● **Material supplied**:
□ □ □ □

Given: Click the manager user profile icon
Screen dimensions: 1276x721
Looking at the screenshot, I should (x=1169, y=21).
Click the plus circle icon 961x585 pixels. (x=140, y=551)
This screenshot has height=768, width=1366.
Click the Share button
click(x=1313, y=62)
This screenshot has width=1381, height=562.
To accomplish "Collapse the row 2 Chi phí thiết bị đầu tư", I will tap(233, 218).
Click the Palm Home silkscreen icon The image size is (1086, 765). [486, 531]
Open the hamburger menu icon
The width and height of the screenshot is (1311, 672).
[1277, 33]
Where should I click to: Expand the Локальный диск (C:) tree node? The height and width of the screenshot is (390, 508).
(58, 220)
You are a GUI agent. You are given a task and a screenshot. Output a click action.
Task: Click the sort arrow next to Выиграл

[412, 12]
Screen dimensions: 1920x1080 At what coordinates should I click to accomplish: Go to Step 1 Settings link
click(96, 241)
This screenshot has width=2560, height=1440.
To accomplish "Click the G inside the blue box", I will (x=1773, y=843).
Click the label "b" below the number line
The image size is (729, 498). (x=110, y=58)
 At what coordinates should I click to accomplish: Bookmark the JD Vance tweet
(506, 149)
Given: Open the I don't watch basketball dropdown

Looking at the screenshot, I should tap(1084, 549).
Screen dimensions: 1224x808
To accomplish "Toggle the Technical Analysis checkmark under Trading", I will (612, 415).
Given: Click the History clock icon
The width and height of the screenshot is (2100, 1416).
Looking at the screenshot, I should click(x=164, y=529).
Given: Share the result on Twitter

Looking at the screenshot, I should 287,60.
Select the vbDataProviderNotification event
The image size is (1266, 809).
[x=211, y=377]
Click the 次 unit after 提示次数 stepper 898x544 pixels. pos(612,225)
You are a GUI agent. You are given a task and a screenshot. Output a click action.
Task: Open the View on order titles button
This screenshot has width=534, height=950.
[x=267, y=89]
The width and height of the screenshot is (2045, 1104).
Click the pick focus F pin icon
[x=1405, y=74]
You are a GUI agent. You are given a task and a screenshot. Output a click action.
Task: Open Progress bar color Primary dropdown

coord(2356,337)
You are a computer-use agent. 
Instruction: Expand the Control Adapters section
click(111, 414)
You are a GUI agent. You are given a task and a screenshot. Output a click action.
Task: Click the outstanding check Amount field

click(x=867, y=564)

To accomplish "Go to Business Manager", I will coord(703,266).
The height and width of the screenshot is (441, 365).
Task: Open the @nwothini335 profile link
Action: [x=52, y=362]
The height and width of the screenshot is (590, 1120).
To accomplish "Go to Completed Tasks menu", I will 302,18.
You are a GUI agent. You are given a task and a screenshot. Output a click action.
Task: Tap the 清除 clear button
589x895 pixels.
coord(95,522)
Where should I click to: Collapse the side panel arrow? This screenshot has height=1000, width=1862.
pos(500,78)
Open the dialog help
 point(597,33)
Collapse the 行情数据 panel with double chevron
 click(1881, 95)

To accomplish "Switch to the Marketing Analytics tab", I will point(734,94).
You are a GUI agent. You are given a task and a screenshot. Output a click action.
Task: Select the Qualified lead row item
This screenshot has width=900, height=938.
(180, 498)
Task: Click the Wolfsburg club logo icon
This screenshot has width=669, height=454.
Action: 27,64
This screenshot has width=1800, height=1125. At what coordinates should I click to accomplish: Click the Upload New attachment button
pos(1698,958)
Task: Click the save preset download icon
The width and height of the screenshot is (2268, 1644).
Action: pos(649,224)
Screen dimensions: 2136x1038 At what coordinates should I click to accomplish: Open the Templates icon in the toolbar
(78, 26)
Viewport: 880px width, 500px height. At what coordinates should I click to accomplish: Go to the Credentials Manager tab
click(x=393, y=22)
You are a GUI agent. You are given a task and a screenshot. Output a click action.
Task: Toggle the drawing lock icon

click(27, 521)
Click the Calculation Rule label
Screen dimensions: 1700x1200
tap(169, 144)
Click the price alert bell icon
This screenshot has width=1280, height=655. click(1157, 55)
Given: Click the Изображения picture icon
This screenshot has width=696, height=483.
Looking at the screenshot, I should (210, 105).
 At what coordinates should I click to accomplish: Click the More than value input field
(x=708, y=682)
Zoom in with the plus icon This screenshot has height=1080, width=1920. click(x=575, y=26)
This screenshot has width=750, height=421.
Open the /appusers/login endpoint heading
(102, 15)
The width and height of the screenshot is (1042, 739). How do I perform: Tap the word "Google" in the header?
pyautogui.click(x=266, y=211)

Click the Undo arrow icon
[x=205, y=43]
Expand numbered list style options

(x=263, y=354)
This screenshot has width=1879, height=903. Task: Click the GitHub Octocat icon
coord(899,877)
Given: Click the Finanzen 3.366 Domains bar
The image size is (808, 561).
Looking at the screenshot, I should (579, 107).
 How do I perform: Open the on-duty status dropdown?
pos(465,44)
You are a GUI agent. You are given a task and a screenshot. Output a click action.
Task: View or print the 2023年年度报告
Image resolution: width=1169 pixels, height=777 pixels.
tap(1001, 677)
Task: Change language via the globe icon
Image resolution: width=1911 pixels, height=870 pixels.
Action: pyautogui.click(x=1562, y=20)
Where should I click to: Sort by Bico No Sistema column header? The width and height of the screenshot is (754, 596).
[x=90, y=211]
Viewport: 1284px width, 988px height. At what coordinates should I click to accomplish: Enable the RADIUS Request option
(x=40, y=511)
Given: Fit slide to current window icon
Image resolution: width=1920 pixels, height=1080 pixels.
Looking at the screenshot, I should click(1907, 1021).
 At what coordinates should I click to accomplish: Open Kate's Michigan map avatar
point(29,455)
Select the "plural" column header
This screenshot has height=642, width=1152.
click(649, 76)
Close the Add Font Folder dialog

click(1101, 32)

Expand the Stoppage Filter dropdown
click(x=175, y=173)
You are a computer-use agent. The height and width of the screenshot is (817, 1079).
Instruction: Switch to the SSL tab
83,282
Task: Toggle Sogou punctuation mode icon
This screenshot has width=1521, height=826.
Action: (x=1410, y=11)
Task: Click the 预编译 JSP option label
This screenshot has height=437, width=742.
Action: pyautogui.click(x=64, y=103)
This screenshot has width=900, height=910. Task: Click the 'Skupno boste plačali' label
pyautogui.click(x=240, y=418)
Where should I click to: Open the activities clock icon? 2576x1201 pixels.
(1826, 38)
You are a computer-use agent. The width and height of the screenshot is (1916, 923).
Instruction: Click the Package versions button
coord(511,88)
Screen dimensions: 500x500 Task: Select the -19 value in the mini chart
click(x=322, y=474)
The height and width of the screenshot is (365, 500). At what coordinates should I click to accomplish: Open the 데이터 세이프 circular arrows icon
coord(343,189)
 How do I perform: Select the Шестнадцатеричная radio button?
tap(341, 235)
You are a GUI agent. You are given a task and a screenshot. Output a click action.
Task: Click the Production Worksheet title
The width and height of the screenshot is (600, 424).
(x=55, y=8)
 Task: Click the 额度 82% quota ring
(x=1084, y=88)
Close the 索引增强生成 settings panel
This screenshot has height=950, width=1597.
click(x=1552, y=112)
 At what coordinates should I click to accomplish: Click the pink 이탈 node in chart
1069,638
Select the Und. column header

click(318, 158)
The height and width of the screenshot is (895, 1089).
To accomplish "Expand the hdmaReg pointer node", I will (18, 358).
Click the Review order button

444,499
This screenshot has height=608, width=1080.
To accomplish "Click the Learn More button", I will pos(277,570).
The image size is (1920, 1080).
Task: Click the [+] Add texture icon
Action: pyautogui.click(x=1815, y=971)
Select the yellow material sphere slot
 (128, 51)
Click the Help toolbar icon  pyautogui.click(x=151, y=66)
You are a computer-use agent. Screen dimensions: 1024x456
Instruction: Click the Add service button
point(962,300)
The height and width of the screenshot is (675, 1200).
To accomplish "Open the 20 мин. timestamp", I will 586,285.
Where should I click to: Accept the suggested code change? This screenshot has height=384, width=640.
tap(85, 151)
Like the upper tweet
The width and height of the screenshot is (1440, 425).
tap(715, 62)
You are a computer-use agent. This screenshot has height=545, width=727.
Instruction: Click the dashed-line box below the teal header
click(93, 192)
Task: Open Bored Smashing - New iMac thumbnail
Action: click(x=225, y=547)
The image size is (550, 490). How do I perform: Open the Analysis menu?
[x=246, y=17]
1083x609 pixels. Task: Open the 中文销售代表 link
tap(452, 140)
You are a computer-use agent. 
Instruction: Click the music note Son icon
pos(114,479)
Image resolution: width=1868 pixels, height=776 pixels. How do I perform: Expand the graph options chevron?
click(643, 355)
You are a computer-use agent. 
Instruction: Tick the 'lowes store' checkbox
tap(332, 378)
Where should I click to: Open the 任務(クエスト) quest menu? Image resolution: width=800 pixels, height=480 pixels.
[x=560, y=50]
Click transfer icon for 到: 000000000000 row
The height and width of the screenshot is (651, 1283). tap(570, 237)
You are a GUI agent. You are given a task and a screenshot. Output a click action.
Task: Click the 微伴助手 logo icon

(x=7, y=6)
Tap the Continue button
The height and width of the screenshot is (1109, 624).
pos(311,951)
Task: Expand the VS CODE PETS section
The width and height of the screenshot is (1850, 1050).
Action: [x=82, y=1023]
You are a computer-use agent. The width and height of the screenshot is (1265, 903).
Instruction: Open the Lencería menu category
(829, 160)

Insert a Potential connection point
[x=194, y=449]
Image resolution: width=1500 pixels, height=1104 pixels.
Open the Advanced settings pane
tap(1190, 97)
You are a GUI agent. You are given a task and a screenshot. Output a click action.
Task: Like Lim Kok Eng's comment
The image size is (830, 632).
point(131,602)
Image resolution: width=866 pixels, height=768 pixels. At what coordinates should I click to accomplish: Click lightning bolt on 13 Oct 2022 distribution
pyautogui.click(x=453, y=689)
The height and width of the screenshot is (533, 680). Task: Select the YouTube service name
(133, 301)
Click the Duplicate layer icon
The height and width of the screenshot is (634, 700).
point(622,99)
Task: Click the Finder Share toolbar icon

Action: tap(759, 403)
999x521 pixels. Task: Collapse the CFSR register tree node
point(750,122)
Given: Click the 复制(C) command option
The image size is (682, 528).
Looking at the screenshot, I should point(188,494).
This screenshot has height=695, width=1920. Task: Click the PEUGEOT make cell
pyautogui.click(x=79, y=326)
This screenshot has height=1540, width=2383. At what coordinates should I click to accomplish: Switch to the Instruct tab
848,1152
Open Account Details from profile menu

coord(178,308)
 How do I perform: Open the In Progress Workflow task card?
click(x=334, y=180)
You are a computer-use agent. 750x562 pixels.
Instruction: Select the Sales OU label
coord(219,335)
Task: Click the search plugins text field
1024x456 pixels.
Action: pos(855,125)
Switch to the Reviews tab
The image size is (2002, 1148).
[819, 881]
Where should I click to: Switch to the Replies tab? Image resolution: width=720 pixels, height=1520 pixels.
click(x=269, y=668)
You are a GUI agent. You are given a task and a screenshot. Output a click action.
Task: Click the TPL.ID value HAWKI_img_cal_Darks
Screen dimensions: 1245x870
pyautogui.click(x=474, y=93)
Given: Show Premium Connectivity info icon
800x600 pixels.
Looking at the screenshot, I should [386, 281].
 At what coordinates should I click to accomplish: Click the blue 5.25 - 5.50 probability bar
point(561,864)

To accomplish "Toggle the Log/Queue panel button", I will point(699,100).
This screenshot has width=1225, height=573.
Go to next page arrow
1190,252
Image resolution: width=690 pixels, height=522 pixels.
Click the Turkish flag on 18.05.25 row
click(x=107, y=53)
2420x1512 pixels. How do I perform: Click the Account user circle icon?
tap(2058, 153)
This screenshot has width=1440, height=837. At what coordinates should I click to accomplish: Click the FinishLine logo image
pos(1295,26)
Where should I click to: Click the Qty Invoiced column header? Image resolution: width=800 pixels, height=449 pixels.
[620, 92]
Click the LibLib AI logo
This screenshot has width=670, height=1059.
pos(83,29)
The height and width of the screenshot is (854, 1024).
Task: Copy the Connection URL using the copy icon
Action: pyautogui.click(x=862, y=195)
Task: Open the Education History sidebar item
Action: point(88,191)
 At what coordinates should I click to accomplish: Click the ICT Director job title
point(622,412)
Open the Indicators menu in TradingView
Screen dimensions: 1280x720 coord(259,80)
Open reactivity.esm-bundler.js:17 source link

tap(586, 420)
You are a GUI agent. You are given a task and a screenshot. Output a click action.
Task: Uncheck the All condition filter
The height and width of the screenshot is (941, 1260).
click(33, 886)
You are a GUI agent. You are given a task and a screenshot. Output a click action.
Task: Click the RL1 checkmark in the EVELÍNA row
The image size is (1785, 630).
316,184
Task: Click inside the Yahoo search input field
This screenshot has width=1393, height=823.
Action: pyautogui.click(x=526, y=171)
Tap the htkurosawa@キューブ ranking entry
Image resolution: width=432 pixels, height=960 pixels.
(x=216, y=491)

□ □ □ □

● **Required task**: Retype the entries above without any changes, beginning at the line that contains "The height and width of the screenshot is (590, 1120)." and stopping after the line that contains "click(x=393, y=22)".

● **The response**:
The height and width of the screenshot is (590, 1120).
To accomplish "Go to Completed Tasks menu", I will 302,18.
You are a GUI agent. You are given a task and a screenshot. Output a click action.
Task: Tap the 清除 clear button
589x895 pixels.
coord(95,522)
Where should I click to: Collapse the side panel arrow? This screenshot has height=1000, width=1862.
pos(500,78)
Open the dialog help
 point(597,33)
Collapse the 行情数据 panel with double chevron
 click(1881, 95)

To accomplish "Switch to the Marketing Analytics tab", I will point(734,94).
You are a GUI agent. You are given a task and a screenshot. Output a click action.
Task: Select the Qualified lead row item
This screenshot has width=900, height=938.
(180, 498)
Task: Click the Wolfsburg club logo icon
This screenshot has width=669, height=454.
Action: 27,64
This screenshot has width=1800, height=1125. At what coordinates should I click to accomplish: Click the Upload New attachment button
pos(1698,958)
Task: Click the save preset download icon
The width and height of the screenshot is (2268, 1644).
Action: pos(649,224)
Screen dimensions: 2136x1038 At what coordinates should I click to accomplish: Open the Templates icon in the toolbar
(78, 26)
Viewport: 880px width, 500px height. At what coordinates should I click to accomplish: Go to the Credentials Manager tab
click(x=393, y=22)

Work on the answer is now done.